Sunday, September 27, 2015

The Best Injury Advice I Wasn't Given

I wrote this as advice to my future self, but figured I’d share it in case it could help anyone else out.

Diagnosis: Impacted stress fracture of 2nd metatarsal, left foot. 6 weeks off running completely and a further 3 of rehab.

Background: Running for 3 years, built up to 65 miles/week. A road/trail runner that dabbles on the fell, 32mins-ish for 10k, 15.50 PB for 5k.

Advice to my future injured self:
            1. STOP RUNNING. STOP. NOW. STOP!!!! I had never been injured before, and am ashamed to have said on numerous occasions ‘I don’t really get injured’. B*llocks. There are two types of runner: Those that are injured and those that will be injured. My naivety contributed to my downfall. If it feels wrong, stop and seek medical advice.

2    2.‘Trust me, I’m a Doctor’ Get the right diagnosis, see a real Doctor. When you’re injured, everyone else seems to suddenly become an expert. Ignore them and seek professional advice. Not a physio, not your mate on Strava who ‘once had a dodgy toe so knows how it feels’ (guilty as charged). Go to your GP. This is nothing against your mates (or my mates) or physios, but that’s what GPs receive 7 years of training for and why they are there. I was lucky enough to be diagnosed quickly by my GP and my timetable for recovery was subsequently confirmed by MRI scan.
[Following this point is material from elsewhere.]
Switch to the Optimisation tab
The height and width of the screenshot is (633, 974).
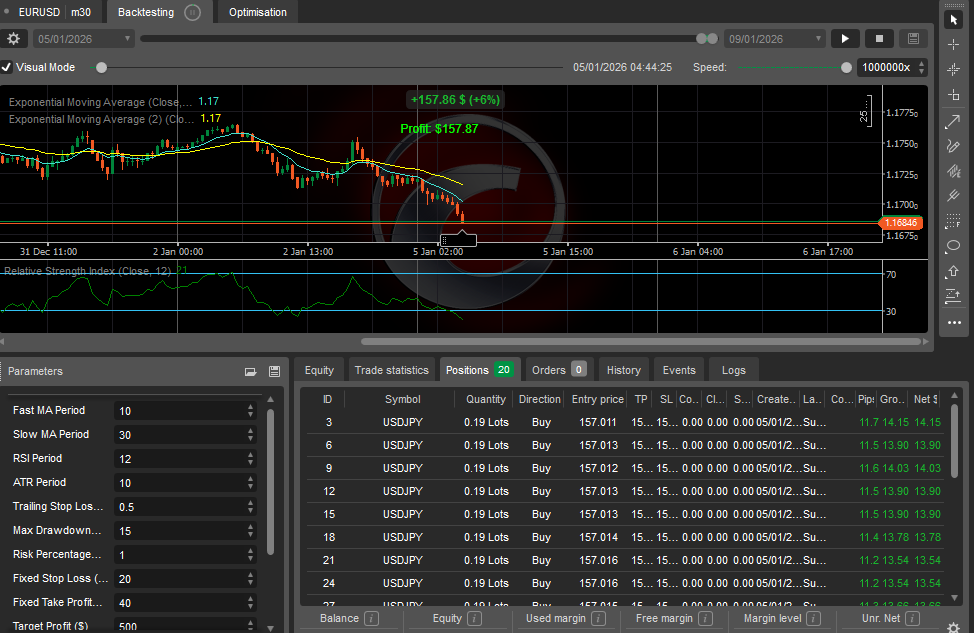point(257,12)
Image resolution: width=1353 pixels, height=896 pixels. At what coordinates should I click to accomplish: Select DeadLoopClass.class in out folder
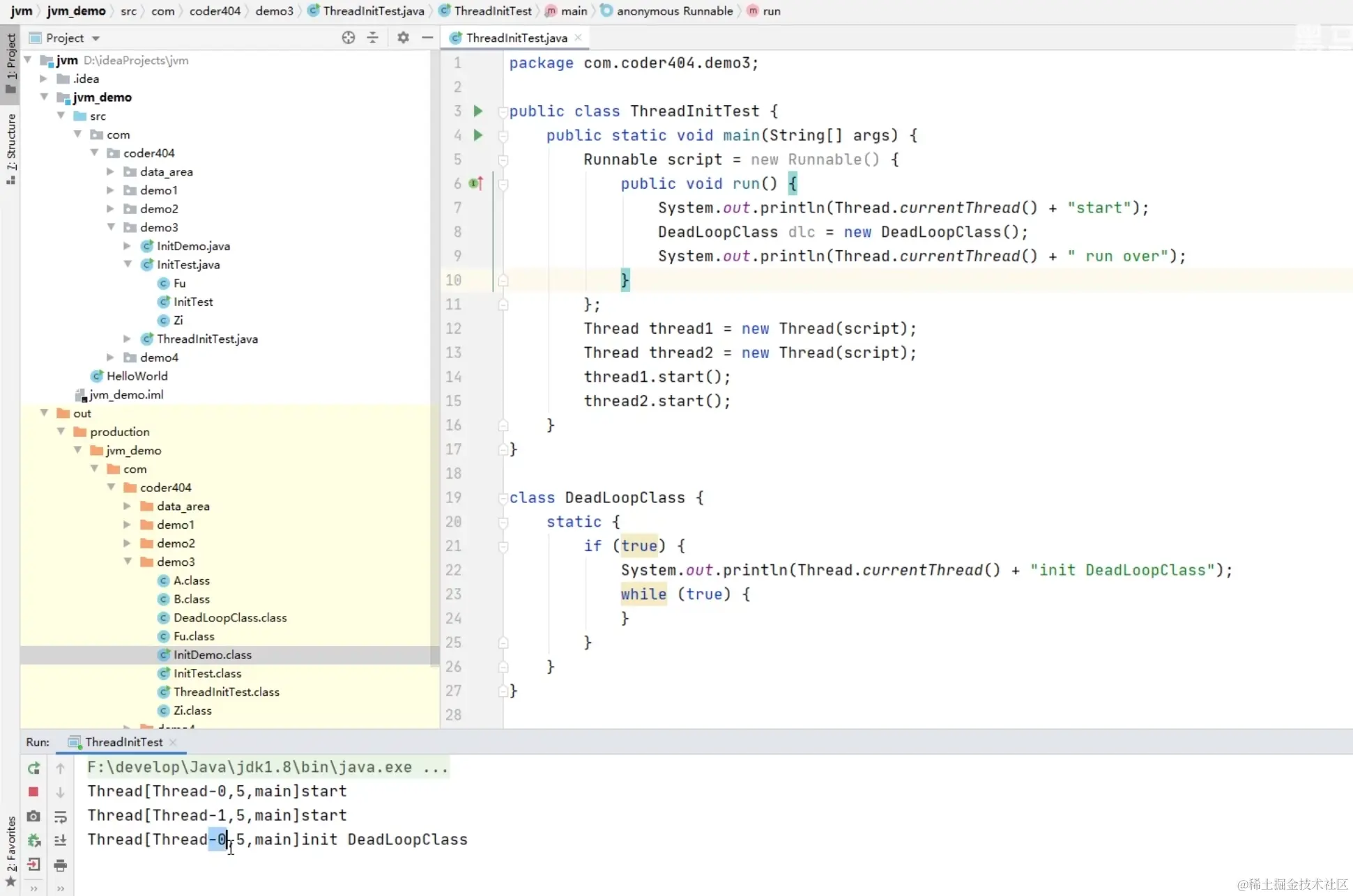230,618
3.       3. Get back into your routine. As soon as your Doctor allows, get back into a cross-training routine that mirrors your pre-injury running routine as closely as possible. For me this was 2 ‘sessions’ a week plus a ‘long run’ on the elliptical trainer, plus steady cycling/aqua running in between. This has two benefits: It helps your mental state by removing the ‘lost’ feeling from your routine being disrupted, and it also means you hit the ground running (no pun intended) when you’re ready to stride again.

4.       4. It’s an opportunity. Take the opportunity to work on the parts of your fitness that are often neglected. I’m a better climber now than before my injury, and I put this down to weight training and elliptical work. This gives another mental boost to your rehab knowing that you can come out of the other side stronger in at least one way.  I include training your ‘running IQ’ in this, research why you got injured, plan your rehab, plan your future training and your racing goals.

A combination of the above other advice received has helped me recover well and today I capped my recovery with 2nd place at Orton Fell Race, 9 weeks and 4 days after breaking down.

That’s my few pence, hopefully it will help a few people out.